Modelling Cellular Perturbations with the Sparse Additive Mechanism Shift Variational Autoencoder
Michael Bereket, Theofanis Karaletsos
TL;DR
SAMS-VAE introduces a sparse additive mechanism shift variational autoencoder that decomposes each cell's latent state into a basal component and sparse, additive perturbation offsets, enabling compositional and interpretable modeling of cellular perturbations. The model uses priors and a correlated inference scheme to sparsify perturbation effects and to better disentangle latent factors, with an ablated CPA-VAE for comparison. It is evaluated on perturb-seq scRNA-seq data using marginal likelihood via IWELBO and a posterior predictive check based on average treatment effects, demonstrating improved generalization and interpretability over baselines such as CPA-VAE and SVAE+. The work also proposes a framework linking model-based ATE to differential expression, and shows both quantitative and qualitative recoveries of known biological pathways, highlighting the method's potential for guiding biology-driven discovery and iterative experimentation.
Abstract
Generative models of observations under interventions have been a vibrant topic of interest across machine learning and the sciences in recent years. For example, in drug discovery, there is a need to model the effects of diverse interventions on cells in order to characterize unknown biological mechanisms of action. We propose the Sparse Additive Mechanism Shift Variational Autoencoder, SAMS-VAE, to combine compositionality, disentanglement, and interpretability for perturbation models. SAMS-VAE models the latent state of a perturbed sample as the sum of a local latent variable capturing sample-specific variation and sparse global variables of latent intervention effects. Crucially, SAMS-VAE sparsifies these global latent variables for individual perturbations to identify disentangled, perturbation-specific latent subspaces that are flexibly composable.
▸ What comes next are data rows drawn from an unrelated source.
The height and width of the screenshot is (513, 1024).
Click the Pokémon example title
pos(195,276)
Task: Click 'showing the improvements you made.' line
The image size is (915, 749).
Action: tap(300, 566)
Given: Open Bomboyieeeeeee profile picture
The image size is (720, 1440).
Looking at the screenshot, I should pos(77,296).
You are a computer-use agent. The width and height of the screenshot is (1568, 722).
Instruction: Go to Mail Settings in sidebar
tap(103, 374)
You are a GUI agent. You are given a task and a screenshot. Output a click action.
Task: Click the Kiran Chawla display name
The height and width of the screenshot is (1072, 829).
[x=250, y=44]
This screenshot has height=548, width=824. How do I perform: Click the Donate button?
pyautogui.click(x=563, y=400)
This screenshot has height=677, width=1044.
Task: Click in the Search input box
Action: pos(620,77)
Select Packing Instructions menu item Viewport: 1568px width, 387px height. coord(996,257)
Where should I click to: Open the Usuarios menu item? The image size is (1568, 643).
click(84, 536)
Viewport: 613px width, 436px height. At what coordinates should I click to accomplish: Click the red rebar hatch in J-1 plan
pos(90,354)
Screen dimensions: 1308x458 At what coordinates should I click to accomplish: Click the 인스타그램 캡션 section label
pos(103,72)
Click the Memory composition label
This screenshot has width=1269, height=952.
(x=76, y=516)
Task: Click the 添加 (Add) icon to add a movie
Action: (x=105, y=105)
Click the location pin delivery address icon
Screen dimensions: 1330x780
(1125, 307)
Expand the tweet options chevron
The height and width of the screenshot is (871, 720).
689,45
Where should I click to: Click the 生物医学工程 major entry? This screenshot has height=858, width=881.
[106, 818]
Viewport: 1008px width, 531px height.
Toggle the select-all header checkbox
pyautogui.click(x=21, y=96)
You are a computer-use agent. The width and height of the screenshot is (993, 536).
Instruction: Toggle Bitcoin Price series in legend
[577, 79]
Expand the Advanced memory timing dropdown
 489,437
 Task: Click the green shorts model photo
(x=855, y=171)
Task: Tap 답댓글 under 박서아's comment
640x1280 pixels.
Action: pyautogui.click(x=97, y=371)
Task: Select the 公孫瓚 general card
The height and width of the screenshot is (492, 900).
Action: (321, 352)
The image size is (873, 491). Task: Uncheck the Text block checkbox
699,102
We evaluate SAMS-VAE both quantitatively and qualitatively on a range of tasks using two popular single cell sequencing datasets. In order to measure perturbation-specific model-properties, we also introduce a framework for evaluation of perturbation models based on average treatment effects with links to posterior predictive checks. SAMS-VAE outperforms comparable models in terms of generalization across in-distribution and out-of-distribution tasks, including a combinatorial reasoning task under resource paucity, and yields interpretable latent structures which correlate strongly to known biological mechanisms. Our results suggest SAMS-VAE is an interesting addition to the modeling toolkit for machine learning-driven scientific discovery.